Estar em remissão não significa cura. Trata-se de um estágio em que a doença está controlada, com mínima ou nenhuma atividade aparente.
Na prática, isso inclui:
– Redução ou ausência de dor
– Ausência de inchaço nas articulações
– Exames laboratoriais dentro da normalidade
Apesar do bem-estar, a doença pode permanecer “silenciosa”, ainda ativa em níveis baixos. Por isso, sentir-se bem não é, isoladamente, um critério seguro para interromper o tratamento.
É possível suspender os medicamentos?
Em alguns casos, sim. Pacientes em remissão sustentada podem ser candidatos à redução gradual e, eventualmente, à suspensão de imunossupressores ou imunobiológicos.
No entanto, isso não é regra:
– Parte dos pacientes apresenta retorno dos sintomas após a retirada
– Apenas uma parcela mantém controle prolongado sem medicação
Por esse motivo, qualquer tentativa de redução deve ser feita de forma progressiva, com ajustes de dose ou intervalo e acompanhamento médico rigoroso.
Importante: suspender o tratamento não significa que a doença foi curada, mas sim que está sendo realizado um teste controlado.
Quando considerar a retirada?
A decisão depende de uma avaliação individualizada, que leva em conta:
– Estabilidade clínica prolongada: ausência de sintomas e exames normais por um período consistente
– Características da doença: tipo, gravidade prévia e risco de recaída
– Planejamento conjunto: definição prévia de condutas caso os sintomas retornem
Essa é sempre uma decisão compartilhada entre médico e paciente.
E se a doença voltar?
Mesmo com todos os critérios respeitados, pode ocorrer a reativação da doença, o chamado flare.
Os sinais mais comuns incluem:
– Dor nas articulações
– Inchaço e rigidez, especialmente pela manhã
– Cansaço excessivo
A boa notícia é que, na maioria dos casos, ao reiniciar o tratamento, o controle da doença pode ser retomado. Por isso, reconhecer os sinais precocemente e comunicar o médico é fundamental.
Riscos e benefícios da retirada
A suspensão ou redução da medicação pode trazer vantagens, mas também envolve riscos.
Possíveis benefícios:
– Menor exposição a efeitos colaterais
– Redução do uso de medicamentos
– Mais praticidade no dia a dia
Possíveis riscos:
– Retorno da atividade da doença
– Necessidade de reinício do tratamento
– Tempo até nova resposta terapêutica
Nem sempre reduzir a medicação significa melhorar a saúde, o principal objetivo continua sendo o controle da doença.
Decisão compartilhada: o caminho mais seguro
O paciente tem papel ativo nas decisões sobre seu tratamento.

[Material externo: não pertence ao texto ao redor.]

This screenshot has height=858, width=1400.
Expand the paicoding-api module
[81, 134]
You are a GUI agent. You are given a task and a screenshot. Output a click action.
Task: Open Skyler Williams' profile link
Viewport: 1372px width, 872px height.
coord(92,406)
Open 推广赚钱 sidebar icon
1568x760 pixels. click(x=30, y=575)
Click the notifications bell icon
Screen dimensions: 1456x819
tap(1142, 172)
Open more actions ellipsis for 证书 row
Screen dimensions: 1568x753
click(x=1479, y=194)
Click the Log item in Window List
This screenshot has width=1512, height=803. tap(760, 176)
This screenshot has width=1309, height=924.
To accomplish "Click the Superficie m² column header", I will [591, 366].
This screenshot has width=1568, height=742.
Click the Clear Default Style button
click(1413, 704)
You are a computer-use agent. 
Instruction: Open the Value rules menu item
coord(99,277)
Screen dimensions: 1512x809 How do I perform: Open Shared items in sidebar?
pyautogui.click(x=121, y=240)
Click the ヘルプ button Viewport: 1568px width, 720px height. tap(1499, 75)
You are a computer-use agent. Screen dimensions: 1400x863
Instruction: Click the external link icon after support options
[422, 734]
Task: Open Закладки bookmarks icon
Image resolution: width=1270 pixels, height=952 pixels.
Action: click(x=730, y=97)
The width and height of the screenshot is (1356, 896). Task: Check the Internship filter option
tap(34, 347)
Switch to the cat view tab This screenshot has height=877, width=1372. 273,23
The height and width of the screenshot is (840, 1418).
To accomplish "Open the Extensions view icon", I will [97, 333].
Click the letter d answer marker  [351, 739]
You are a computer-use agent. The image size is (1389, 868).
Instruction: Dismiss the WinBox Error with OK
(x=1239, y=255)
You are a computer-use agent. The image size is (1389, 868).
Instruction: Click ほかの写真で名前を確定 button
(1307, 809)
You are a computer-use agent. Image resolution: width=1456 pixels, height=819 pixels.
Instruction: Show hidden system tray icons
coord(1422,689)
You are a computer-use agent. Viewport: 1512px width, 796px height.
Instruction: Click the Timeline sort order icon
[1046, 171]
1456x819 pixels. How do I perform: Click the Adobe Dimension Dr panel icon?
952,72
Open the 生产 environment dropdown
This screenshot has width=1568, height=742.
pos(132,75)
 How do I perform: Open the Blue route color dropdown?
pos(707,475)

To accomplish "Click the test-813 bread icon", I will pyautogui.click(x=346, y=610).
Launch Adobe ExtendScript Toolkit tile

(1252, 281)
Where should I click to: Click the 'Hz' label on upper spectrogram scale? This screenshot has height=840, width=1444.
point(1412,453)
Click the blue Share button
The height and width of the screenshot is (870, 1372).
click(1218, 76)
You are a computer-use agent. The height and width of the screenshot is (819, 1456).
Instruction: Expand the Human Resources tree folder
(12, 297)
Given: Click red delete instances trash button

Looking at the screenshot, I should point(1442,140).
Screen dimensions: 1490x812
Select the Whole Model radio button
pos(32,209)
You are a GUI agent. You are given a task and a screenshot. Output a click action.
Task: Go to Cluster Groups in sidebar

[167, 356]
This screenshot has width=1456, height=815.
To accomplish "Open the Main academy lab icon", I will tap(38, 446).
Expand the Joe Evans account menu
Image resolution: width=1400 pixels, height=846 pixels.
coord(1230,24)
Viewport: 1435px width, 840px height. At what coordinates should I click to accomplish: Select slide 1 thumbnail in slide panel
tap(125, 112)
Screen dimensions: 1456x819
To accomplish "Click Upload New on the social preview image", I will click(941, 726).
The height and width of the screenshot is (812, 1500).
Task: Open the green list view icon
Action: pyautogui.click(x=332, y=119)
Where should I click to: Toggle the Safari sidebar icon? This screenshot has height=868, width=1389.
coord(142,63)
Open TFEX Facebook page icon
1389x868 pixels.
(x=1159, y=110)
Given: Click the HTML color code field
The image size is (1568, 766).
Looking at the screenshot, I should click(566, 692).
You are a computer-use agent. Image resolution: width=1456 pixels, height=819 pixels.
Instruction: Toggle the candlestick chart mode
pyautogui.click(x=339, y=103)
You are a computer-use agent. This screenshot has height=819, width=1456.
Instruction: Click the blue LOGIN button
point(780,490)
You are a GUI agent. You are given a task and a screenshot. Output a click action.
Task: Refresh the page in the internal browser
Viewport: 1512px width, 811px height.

Um bom acompanhamento envolve diálogo aberto, esclarecimento de dúvidas e planejamento conjunto.
Algumas perguntas importantes incluem:
– Quais são as chances de recaída no meu caso?
– O que fazer se os sintomas voltarem?
É possível reduzir a medicação de forma gradual?
Mais do que suspender ou manter o tratamento, o foco deve estar em escolher a melhor estratégia para garantir qualidade de vida e segurança a longo prazo.